While a complete ban on handguns is not politically practicable, I believe reasonable restrictions on the sale and possession of handguns are necessary to protect the public safety. In the Illinois Senate last year, I supported a package of bills to limit individual Illinoisans to purchasing one handgun a month; require all promoters and sellers at firearms shows to carry a state license; allow civil liability for death or injuries caused by handguns; and require FOID applicants to apply in person. I would support similar efforts at the federal level, including retaining the Brady Law.
b. assault weapons?
Yes.
c. ammunition for handguns and assault weapons?
I would support banning the sale of ammunition for assault weapons and limiting the sale of ammunition for handguns.

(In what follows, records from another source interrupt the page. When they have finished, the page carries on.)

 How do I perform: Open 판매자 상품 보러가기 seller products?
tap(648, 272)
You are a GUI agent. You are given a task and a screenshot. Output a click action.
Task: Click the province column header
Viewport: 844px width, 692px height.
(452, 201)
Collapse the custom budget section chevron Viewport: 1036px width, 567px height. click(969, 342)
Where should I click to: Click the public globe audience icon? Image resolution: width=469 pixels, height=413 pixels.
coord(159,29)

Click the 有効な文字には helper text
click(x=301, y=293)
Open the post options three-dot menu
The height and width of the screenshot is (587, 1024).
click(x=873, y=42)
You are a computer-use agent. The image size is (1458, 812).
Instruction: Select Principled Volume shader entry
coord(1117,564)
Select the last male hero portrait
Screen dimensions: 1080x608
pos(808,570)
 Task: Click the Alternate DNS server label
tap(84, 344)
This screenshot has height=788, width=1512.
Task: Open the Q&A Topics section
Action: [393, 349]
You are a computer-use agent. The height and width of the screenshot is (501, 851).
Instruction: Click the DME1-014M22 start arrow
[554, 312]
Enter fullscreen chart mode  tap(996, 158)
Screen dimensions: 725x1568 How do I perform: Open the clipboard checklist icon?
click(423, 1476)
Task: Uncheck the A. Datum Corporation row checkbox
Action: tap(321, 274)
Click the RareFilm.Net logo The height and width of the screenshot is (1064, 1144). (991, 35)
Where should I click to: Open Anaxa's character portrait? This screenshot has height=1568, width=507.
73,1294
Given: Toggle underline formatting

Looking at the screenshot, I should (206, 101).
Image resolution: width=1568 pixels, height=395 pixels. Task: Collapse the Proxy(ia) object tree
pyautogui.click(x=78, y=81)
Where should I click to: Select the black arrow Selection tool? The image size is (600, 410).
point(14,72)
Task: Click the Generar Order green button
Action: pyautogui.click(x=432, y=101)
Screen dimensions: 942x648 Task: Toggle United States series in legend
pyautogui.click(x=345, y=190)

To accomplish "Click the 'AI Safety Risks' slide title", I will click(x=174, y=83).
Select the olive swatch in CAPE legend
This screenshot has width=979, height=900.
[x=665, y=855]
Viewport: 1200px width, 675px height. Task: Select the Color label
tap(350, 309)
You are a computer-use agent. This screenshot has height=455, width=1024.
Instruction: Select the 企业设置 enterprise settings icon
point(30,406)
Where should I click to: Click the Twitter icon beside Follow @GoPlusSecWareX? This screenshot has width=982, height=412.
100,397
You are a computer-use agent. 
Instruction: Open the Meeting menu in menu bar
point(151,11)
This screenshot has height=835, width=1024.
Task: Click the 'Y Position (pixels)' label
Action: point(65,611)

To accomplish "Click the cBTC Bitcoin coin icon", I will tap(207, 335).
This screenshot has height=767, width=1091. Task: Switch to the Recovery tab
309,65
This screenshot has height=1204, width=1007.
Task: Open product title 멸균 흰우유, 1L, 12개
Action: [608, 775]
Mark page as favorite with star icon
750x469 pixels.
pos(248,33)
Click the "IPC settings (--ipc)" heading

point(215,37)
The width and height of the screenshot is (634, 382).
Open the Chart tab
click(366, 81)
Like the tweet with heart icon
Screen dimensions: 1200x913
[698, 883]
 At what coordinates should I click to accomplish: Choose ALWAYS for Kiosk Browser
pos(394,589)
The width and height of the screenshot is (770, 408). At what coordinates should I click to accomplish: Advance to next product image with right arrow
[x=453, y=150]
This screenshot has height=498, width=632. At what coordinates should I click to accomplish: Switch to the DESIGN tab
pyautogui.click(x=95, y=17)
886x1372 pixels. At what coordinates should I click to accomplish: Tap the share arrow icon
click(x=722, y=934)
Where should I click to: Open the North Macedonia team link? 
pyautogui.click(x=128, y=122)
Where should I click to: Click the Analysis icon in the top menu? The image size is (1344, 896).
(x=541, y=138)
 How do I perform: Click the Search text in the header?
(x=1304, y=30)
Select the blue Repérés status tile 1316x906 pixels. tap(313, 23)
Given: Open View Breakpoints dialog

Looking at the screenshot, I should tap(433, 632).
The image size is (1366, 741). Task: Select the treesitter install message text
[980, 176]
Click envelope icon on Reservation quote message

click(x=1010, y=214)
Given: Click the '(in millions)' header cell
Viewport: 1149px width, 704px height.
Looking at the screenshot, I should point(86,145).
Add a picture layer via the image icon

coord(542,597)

"Obama and Biden also favor commonsense measures that respect the Second Amendment rights of gun owners, while keeping guns away from children and from criminals. They support closing the gun show loophole and making guns in this country childproof. They also support making the expired federal Assault Weapons Ban permanent. " - White House website (January thru April, 2009, removed around the end of April)
Just like the lottery, a tax on people who are not good at math...
Just don't tell them about Dutch Tulips or beanie babies.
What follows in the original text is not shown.